The Moustache Parakeet Exercise & Entertainment
Both in the wild as well as in captivity, moustached parakeets can be very active. This bird will need plenty of space to play, climb and swing in their cages.
These requirements may make them not the best pet for someone who has very little time to interact with their pets. These requirements may make them unsuitable for s who have little time to spend with their pets.
Toys will keep this parakeet entertained and happy. Give your parrot a cage that is large and has plenty of chew toys, ladders, and swings. Toys made of wood, leather or beads are appreciated and will provide stimulation.
The cage should be large enough to allow for plenty of climbing space. The cage should be filled with interesting toys. The moustache parrot is an intelligent bird, so it needs to keep its mind occupied. Boredom can make the bird unhappy and lead to behavior problems. Even if the bird must be kept in its cage for some time, it should still be allowed to go out each day. Make sure the room you are letting your bird explore is safe before releasing it. This is especially true if the pet has the ability to fly.
They love to chew. It is important to provide them with a variety of chewable toys. It is important to satisfy the natural urge of chewing. When you have a moustache parrot, toys are a constant expense because he will destroy wooden ones. You can also put in the cage other wooden items that are safe to use by birds.
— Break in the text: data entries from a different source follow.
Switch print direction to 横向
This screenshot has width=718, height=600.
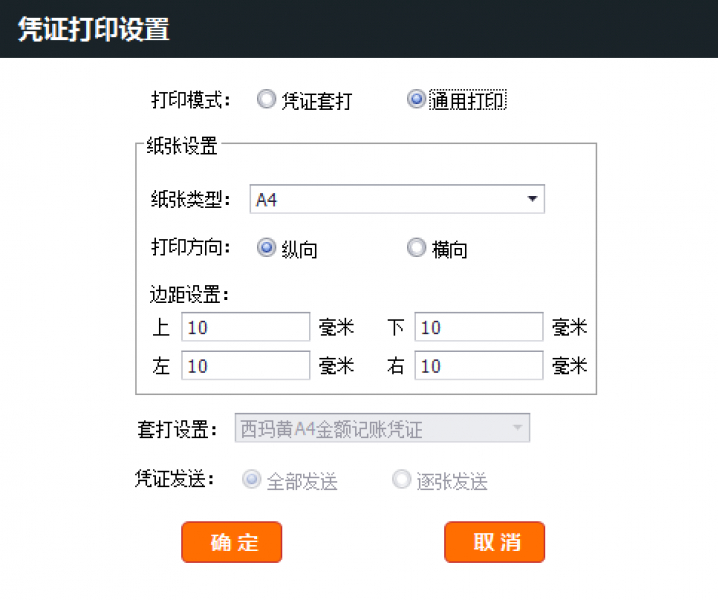tap(416, 249)
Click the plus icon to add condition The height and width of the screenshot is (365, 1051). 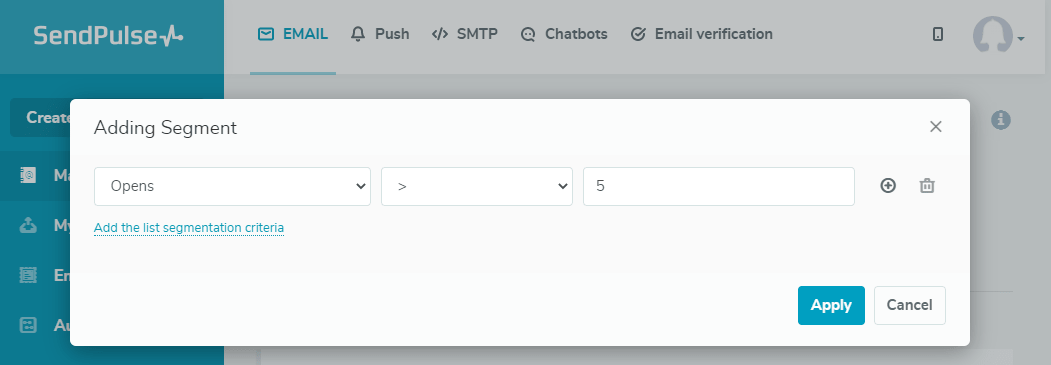pos(887,186)
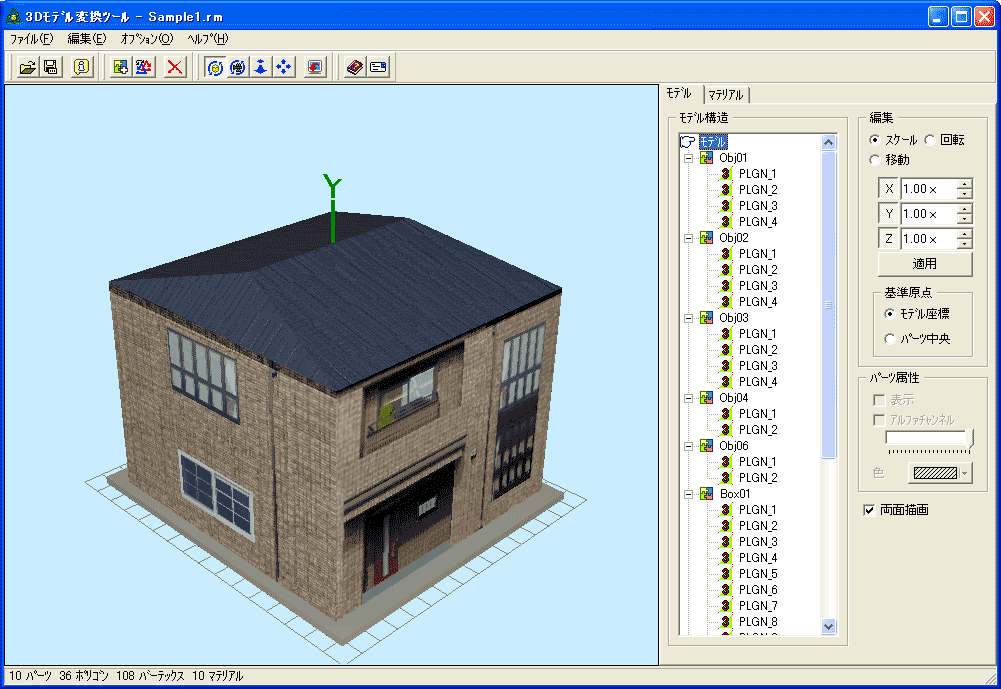Click the add parts puzzle icon

click(x=121, y=67)
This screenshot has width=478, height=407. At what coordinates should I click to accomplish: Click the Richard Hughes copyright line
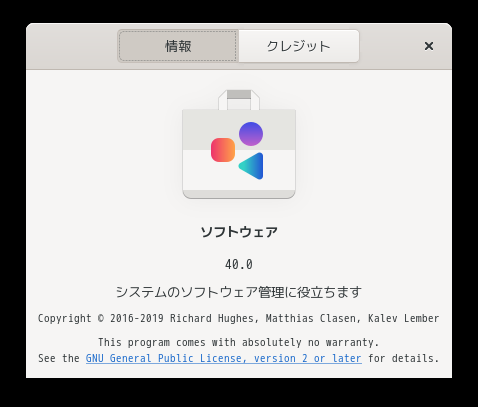239,318
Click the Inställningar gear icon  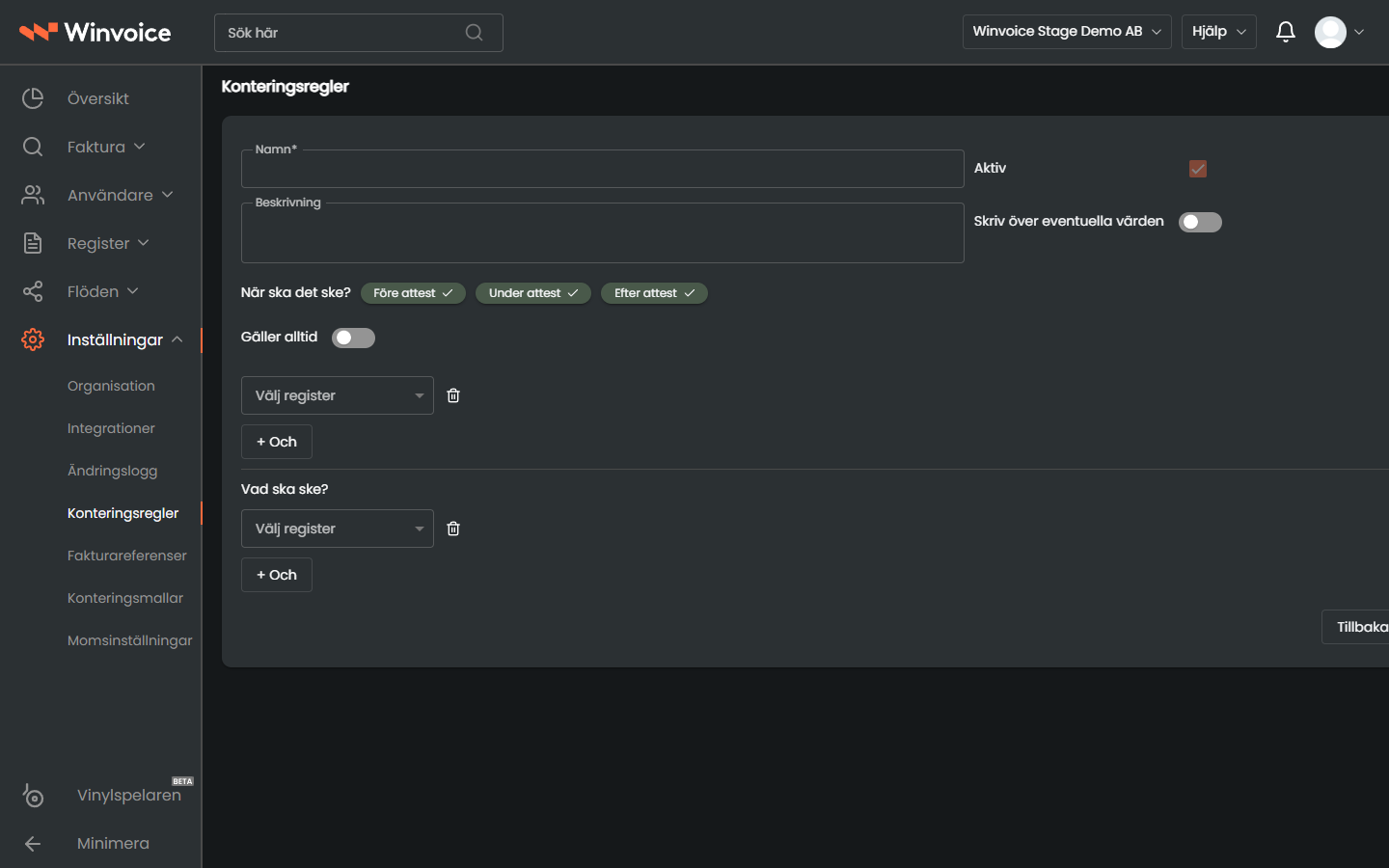point(33,339)
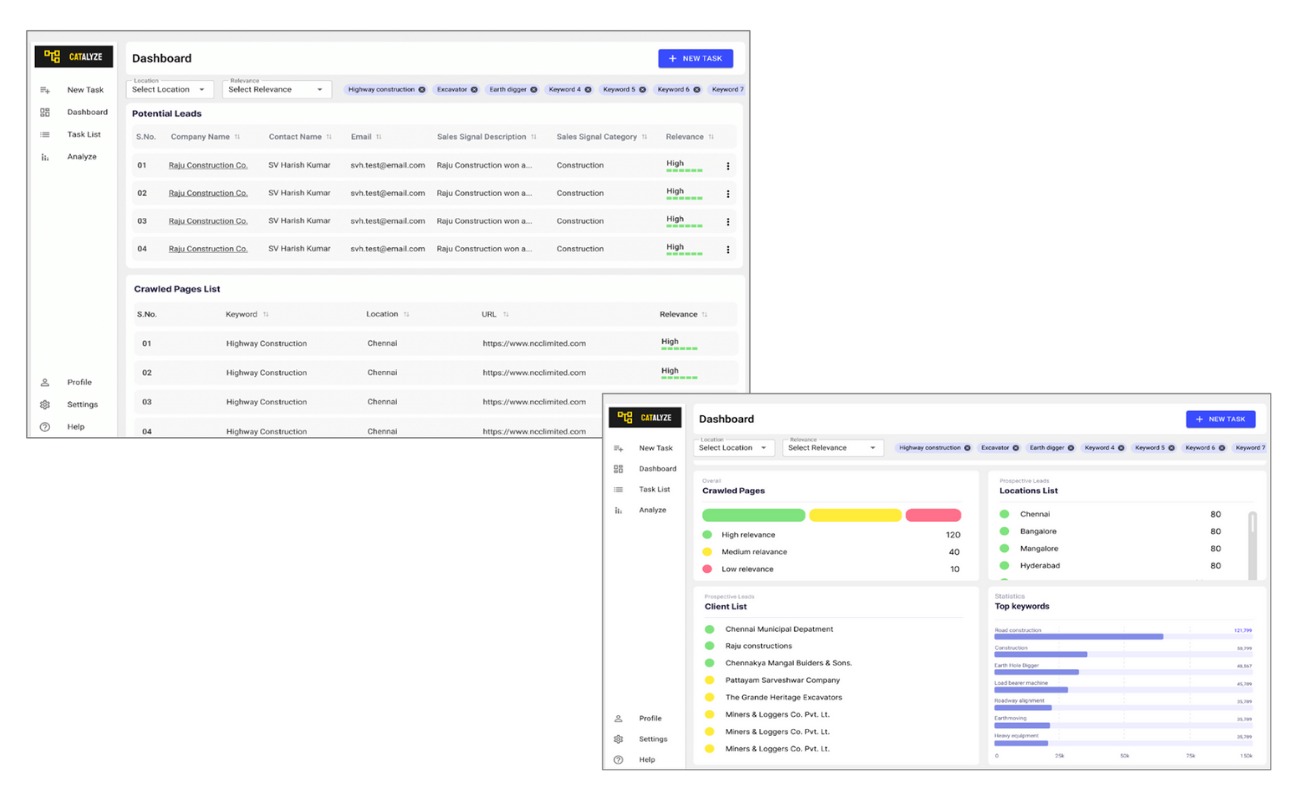Click the yellow medium relevance bar segment

855,515
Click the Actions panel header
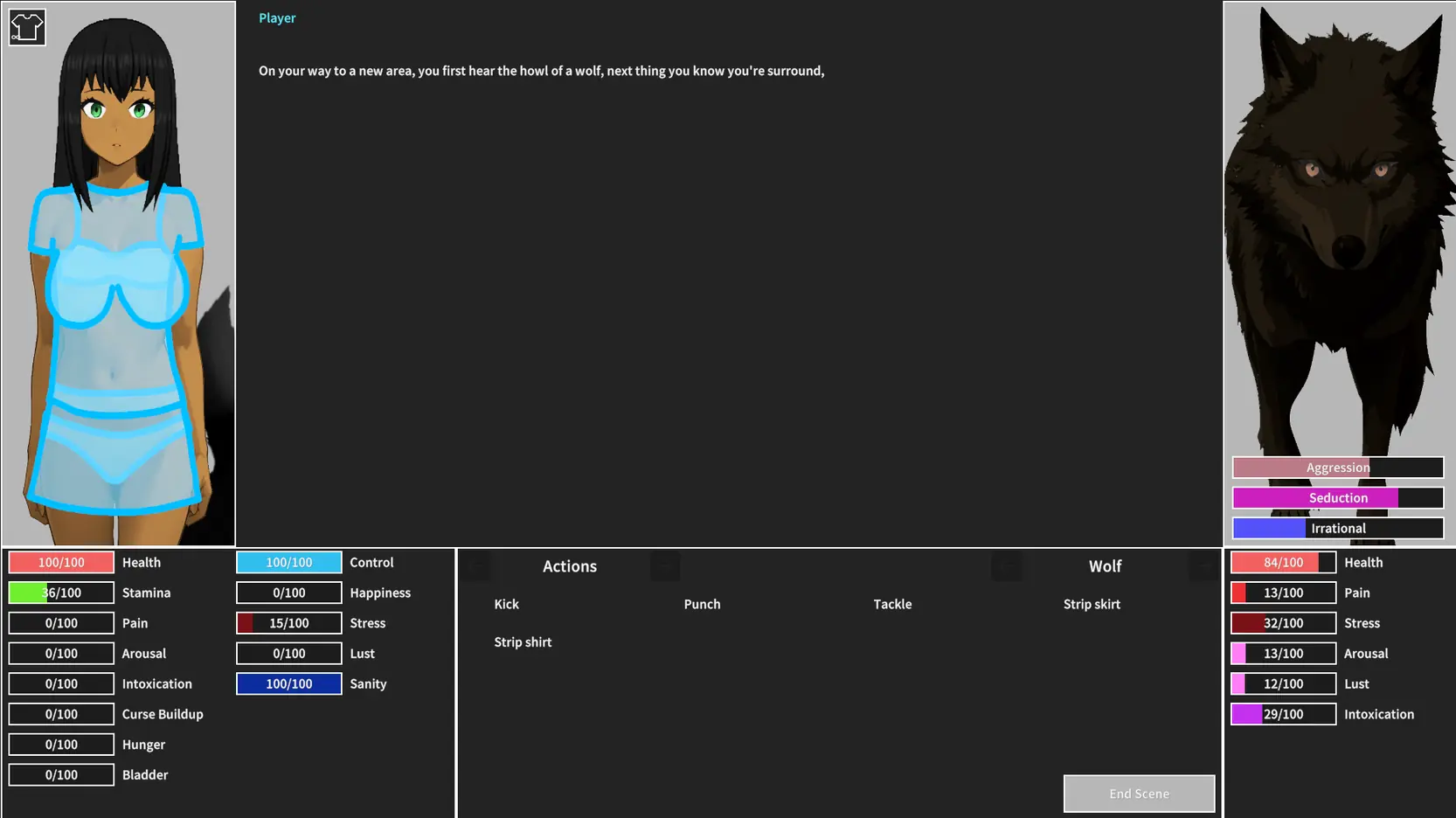Image resolution: width=1456 pixels, height=818 pixels. [570, 566]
- Intelligent, great mimicker and talker
- Beautiful and eye-catching species
- Quieter Parrot: You may be able to live with your neighbors.
The Not So Good
- It’s not much of a pet for a family; it’s more like a pet for a single individual
- It may have a biting or aggressive phase during its adolescence. Not recommended for families with small children
How to Adopt or Buy a Moustached Parakeet
Visit local breeders to learn more about their birds’ personalities. You can get a better feel for the life of a moustached parrot by visiting a local breeder. Breeders can charge anywhere from $400 to $1200; animal shelters and rescue groups are also a good place to look. Online resources will help you find breeders and rescues.
When buying from a breeder make sure to interview them. Check out the health of their birds. Ask about their living conditions. And talk to previous customers. You should avoid breeders with cramped conditions, inactive animals, or who do not answer your questions.